To close this communication gap, CISOs need tools that can help them quantify and translate the vulnerabilities uncovered from their cybersecurity maturity assessments. These tools enable them to better communicate the risk to the board, seek adequate budget, and enable the board to provide meaningful guidance”.
According to the survey, the specialist-generalist dilemma is not only faced at the board level, as cyber requires specialist knowledge and skills along with enterprise-wide business, workforce and process capabilities. For example, as workforce vulnerabilities contribute to most cyber incidents, two-thirds of companies surveyed believe HR and Information Security partnership is key. When asked whom takes a lead role in developing employee-related cyber risk policies, 54% said HR leads with Information Security advising and 28% said Information Security leads with HR advising.
“These findings are encouraging because they signal that more organisations are involving their HR function in addressing cyber risk. Still, organisations need greater collaboration between their CHROs and their CISOs to truly assess the organisational culture driving cyber risk in the first instance. The solution isn’t always more security awareness training. It could be a leadership or incentives and rewards issue, things that fall squarely within the function of the CHRO,” Dagostino added.

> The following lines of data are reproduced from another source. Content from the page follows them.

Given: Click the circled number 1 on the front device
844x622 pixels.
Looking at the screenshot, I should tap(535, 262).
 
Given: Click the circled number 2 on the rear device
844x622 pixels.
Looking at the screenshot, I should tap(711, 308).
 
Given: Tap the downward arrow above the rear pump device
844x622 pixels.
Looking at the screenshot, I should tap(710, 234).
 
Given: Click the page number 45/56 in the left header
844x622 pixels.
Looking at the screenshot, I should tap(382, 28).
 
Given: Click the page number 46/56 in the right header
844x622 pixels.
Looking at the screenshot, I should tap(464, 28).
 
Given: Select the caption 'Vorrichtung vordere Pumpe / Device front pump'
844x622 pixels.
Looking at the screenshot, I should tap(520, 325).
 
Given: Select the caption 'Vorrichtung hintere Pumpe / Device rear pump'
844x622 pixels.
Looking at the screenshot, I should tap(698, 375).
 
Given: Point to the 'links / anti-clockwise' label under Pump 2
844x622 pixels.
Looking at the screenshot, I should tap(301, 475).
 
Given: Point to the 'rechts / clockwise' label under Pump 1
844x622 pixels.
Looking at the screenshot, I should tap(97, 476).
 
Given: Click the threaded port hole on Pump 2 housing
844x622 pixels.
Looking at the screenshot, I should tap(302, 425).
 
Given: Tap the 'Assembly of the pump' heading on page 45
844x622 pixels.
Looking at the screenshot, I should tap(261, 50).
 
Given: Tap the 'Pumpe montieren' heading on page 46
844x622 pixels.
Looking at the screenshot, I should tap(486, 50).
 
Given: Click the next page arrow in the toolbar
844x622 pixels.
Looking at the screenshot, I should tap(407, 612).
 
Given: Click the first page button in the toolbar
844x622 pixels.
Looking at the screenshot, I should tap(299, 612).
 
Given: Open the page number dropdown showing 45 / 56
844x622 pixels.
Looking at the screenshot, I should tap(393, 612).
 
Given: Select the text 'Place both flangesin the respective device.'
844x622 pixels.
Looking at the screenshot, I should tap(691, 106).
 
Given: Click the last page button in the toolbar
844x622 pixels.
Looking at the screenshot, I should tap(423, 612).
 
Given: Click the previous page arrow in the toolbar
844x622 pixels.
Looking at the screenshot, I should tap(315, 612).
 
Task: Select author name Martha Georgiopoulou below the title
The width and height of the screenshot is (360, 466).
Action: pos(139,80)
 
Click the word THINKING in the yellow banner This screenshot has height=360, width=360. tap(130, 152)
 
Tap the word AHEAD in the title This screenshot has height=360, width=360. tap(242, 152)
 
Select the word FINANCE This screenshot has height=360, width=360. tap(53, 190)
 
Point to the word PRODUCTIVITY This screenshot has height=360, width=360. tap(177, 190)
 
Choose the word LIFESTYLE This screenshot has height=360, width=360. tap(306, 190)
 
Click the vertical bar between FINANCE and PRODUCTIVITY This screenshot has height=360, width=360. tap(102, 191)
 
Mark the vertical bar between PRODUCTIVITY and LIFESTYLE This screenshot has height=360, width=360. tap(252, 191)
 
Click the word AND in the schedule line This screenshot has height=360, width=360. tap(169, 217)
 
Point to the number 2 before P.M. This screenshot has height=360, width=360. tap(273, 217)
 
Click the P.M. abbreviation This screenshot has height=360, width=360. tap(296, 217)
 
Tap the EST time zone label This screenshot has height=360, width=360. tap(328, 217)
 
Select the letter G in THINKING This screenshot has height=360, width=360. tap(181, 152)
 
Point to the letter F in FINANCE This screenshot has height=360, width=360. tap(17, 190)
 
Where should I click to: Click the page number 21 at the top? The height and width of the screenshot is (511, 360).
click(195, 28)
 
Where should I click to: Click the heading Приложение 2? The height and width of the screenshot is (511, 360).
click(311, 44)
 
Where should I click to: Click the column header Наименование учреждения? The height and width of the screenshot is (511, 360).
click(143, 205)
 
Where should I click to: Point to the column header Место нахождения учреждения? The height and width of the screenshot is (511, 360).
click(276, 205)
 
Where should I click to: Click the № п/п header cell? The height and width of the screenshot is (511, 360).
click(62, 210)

Some other key findings around leadership responsibilities for cyber include: Three out of the four regions surveyed believe that the “board as a whole” should oversee cyber risk, while Europe believes it should be a dedicated cyber group.
Only 30 percent of executives believe they have enough directors that understand cyber risks and only 23 percent are actively recruiting directors who understand those risks. In all regions except the UK, the heads of cyber-resilience report to the CEO. In the UK, most report to the board.